■ SUPPLIED PASSAGE
↓↓↓

- JPB-MSc-1: Data Visualisation for CHiME Domestic Audio Data [Group Project]
- JPB-MSc-2: Realtime Hearing Loss Simulation
- JPB-MSc-3: Serious Games - The Type-What-You-Hear Game
JPB-MSc-1: Data Visualisation for CHiME Domestic Audio Data [Group Project]
Description
As part of a funded research project we have recently collected 50-hours of audio data from a domestic family home. This data has mainly been used as background `noise’ for evaluating speech recognition algorithms, but it also provides an opportunity to learn about the characteristics of everyday listening environments. This project will employ unsupervised learning, clustering and data visualisation techniques in order to infer and represent interesting structure in the data. For example, is it possible to detect changes of state in the acoustic scene (e.g. a TV being turned on, a conversation starting)? Is it possible to detect repeating patterns in the data (e.g. a telephone ringing)? Is it possible to detect novel (i.e. previously unheard) acoustic events?
The project will experiment with traditional and `auditory’ acoustic feature extraction techniques and will start by applying conventional clustering and background modelling ideas. For an example of similar work see here.
This project is suitable for a team of 2 to 3 students. Students will be sharing the same data and some of the same analysis and statistical modelling tools but will be addressing different aspects of the problem. The exact direction of each individual’s project will be determined according to individual interests and experience.
Requirements
An interest in audio signal processing and statistical modelling.
Initial reading
- The CHiME project page
- Christensen, H., Barker, J., Ma, N., and Green, P. (2010) The CHiME corpus: a resource and a challenge for Computational Hearing in Multisource Environments. Interspeech’10, Makuhari, Japan, September 2010.
- Ntalampiras, S., Potamitis, I. and Fakotakis, N. (2011) Probabilistic novelty detection for acoustic surveillance under real-world conditions IEEE Trans. on Multimedia, 13(4), pp713-719, 2011</li>
JPB-MSc-2: Realtime Hearing Loss Simulation
Description
Hearing ability starts to decline from the age of about 40 onwards, and a large number of older people suffer from a degree of hearing loss that significantly impacts their quality of life. Hearing aids provide part of the solution to this problem but a more sustainable solution would be to engineer the environment to make it less challenging for hearing loss sufferers in the first place (e.g., reduce the amount of noise, provide better noise shielding, use more sound absorptive surface coverings, etc). A major barrier to this approach is that people with no hearing impairment have very little understanding of the difficulties faced by hearing loss sufferers, e.g. young architects, designers and planners do not pay sufficient attention to their needs.
This project aims to build a Realtime Hearing Loss Simulator. This will be a bit of software which can run on a mobile device and which would allow the user to experience the environment `through the ears’ of a hearing loss sufferer. The project will entail implementing some real-time signal processing which can filter the signal captured by the device’s microphone before relaying it to the listener. The device will also have an intuitive interface which allows the user to explore different degrees and types of hearing loss. As well as being educational, the device could potentially be used during the design and fitting of, say, work-place environments, helping designers to optimise the placement of acoustic screening etc.

↑↑↑

■ PROBLEMS AND TASKS
1. Output, word for word, the passage of the project descriptions from "This project is" up to and including "Japan, September 2010.".
2. Please express the records from the line with "Switch to the Under/Over" up to and including the line with "Looking at the screenshot, I should 997,30." as a Markdown table with the columns Row and Entry. Number each line in Row, put the line in Entry, and leave out blank lines.
The project descriptions and the records below them are unrelated and should be treated separately.

■ RAW DATA

↓↓↓

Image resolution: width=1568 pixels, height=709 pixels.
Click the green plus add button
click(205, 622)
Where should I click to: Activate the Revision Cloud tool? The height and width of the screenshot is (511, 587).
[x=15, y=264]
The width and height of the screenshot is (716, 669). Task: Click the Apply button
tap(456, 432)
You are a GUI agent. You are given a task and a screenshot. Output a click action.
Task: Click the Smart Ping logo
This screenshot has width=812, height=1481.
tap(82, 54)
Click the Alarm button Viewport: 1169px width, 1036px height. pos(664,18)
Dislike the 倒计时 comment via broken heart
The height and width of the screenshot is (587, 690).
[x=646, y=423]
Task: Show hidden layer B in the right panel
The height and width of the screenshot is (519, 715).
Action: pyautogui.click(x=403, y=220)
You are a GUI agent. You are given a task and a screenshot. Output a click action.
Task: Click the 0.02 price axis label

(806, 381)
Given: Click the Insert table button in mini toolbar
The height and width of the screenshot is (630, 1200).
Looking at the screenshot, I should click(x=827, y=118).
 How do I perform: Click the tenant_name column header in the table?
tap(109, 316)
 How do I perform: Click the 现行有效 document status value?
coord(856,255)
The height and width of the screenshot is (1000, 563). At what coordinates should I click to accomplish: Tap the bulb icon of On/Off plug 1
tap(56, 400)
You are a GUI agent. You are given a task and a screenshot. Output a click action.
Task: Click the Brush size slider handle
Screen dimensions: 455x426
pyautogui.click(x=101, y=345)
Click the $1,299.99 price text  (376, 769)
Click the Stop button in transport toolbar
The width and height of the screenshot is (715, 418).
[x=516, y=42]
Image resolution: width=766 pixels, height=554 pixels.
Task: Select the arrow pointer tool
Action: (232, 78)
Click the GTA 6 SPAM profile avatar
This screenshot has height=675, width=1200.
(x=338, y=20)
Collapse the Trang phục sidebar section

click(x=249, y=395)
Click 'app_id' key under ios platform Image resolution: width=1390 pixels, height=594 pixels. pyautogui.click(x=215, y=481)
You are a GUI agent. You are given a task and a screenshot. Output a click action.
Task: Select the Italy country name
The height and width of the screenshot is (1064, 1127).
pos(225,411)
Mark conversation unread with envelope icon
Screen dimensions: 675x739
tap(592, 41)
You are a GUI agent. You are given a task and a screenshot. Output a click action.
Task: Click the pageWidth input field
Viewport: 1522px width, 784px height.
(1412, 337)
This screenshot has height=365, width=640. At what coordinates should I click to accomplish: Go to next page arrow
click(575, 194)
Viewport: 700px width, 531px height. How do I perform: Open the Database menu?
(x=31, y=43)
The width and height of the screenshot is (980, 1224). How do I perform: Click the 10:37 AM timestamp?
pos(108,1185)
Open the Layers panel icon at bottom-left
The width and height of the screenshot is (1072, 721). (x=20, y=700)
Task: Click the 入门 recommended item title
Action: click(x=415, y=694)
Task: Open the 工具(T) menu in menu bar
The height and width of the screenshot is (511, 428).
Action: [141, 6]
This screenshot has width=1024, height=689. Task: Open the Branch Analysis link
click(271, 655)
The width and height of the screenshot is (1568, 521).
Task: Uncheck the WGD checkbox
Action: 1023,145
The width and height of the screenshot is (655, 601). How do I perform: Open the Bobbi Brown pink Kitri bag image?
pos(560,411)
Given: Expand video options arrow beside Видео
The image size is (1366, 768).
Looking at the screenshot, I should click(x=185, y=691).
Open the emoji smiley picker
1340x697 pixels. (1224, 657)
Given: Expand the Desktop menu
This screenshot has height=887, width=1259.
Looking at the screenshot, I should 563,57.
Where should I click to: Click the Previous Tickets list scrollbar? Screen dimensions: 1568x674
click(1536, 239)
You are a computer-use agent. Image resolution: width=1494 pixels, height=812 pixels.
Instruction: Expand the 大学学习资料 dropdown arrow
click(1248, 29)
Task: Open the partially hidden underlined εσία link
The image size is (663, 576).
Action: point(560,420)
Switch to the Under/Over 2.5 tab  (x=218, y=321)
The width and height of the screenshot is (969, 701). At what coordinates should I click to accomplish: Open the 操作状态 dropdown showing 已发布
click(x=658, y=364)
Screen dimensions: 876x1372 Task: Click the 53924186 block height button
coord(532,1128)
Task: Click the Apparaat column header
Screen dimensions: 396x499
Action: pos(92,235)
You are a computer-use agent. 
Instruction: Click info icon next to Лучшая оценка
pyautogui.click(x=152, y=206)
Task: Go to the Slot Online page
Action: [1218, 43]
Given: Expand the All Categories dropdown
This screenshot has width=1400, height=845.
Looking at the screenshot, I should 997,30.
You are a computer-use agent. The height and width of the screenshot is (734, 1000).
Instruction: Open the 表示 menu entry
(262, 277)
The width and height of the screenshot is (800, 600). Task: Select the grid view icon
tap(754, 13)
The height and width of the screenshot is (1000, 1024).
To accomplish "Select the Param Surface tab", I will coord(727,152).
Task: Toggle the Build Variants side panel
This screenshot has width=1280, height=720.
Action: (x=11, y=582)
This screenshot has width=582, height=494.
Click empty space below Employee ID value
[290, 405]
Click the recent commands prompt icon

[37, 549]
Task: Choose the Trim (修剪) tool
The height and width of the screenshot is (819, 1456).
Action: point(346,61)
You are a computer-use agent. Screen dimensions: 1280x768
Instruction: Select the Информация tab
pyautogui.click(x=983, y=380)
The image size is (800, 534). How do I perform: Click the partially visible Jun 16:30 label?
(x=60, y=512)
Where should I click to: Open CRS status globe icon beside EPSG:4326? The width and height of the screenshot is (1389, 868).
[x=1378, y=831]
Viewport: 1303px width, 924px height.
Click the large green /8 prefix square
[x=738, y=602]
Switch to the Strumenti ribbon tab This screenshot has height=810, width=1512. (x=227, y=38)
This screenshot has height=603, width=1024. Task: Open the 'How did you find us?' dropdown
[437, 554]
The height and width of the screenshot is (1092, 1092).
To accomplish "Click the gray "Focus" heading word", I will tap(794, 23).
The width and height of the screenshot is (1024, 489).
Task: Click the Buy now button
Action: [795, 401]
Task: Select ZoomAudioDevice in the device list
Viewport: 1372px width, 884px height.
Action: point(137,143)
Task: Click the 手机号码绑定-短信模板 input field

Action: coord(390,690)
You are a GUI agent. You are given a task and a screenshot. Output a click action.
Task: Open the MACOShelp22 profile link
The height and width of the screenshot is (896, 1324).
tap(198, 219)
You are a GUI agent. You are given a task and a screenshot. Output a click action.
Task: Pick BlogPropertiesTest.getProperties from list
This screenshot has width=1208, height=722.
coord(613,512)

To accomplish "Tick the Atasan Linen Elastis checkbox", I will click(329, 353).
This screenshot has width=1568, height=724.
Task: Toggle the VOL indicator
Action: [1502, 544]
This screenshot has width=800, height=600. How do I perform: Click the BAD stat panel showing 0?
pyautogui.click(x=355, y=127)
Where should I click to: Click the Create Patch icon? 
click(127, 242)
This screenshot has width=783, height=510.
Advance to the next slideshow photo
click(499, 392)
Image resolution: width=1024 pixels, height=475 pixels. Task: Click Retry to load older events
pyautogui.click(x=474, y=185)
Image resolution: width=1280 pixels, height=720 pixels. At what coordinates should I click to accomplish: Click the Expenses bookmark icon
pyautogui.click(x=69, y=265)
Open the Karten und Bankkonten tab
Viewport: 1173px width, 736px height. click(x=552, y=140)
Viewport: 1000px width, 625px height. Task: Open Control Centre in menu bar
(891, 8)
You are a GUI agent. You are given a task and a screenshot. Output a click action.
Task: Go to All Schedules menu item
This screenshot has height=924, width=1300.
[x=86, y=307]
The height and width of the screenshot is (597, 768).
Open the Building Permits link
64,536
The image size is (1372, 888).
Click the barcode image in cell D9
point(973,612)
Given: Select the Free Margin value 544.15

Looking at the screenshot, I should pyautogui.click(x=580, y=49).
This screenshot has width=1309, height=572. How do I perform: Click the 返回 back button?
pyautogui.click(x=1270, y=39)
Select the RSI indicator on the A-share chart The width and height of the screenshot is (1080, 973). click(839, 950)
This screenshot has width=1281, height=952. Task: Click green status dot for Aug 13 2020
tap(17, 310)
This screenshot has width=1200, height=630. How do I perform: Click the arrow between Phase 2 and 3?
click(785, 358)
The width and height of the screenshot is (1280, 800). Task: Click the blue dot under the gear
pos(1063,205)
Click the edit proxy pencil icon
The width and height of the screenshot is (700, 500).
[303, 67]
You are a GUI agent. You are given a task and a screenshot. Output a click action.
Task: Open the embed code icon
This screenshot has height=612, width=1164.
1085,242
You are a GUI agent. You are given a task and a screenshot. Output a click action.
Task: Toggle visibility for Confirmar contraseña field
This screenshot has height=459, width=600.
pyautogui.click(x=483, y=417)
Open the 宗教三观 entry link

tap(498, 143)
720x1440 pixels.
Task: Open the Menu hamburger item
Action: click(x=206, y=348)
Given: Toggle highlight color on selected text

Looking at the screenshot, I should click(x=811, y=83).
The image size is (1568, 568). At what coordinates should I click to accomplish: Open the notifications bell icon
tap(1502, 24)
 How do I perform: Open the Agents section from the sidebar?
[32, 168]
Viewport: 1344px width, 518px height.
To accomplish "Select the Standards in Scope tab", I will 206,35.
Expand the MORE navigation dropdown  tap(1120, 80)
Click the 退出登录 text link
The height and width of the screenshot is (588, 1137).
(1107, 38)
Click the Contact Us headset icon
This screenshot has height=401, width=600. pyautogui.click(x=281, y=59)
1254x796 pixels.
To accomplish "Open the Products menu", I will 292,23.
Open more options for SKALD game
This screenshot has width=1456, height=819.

↑↑↑

■ EXPECTED RESULTS
1.
This project is suitable for a team of 2 to 3 students. Students will be sharing the same data and some of the same analysis and statistical modelling tools but will be addressing different aspects of the problem. The exact direction of each individual’s project will be determined according to individual interests and experience.
Requirements
An interest in audio signal processing and statistical modelling.
Initial reading
- The CHiME project page
- Christensen, H., Barker, J., Ma, N., and Green, P. (2010) The CHiME corpus: a resource and a challenge for Computational Hearing in Multisource Environments. Interspeech’10, Makuhari, Japan, September 2010.

2.
| Row | Entry |
|---|---|
| 1 | Switch to the Under/Over 2.5 tab  (x=218, y=321) |
| 2 | The width and height of the screenshot is (969, 701). At what coordinates should I click to accomplish: Open the 操作状态 dropdown showing 已发布 |
| 3 | click(x=658, y=364) |
| 4 | Screen dimensions: 876x1372 Task: Click the 53924186 block height button |
| 5 | coord(532,1128) |
| 6 | Task: Click the Apparaat column header |
| 7 | Screen dimensions: 396x499 |
| 8 | Action: pos(92,235) |
| 9 | You are a computer-use agent.  |
| 10 | Instruction: Click info icon next to Лучшая оценка |
| 11 | pyautogui.click(x=152, y=206) |
| 12 | Task: Go to the Slot Online page |
| 13 | Action: [1218, 43] |
| 14 | Given: Expand the All Categories dropdown |
| 15 | This screenshot has width=1400, height=845. |
| 16 | Looking at the screenshot, I should 997,30. |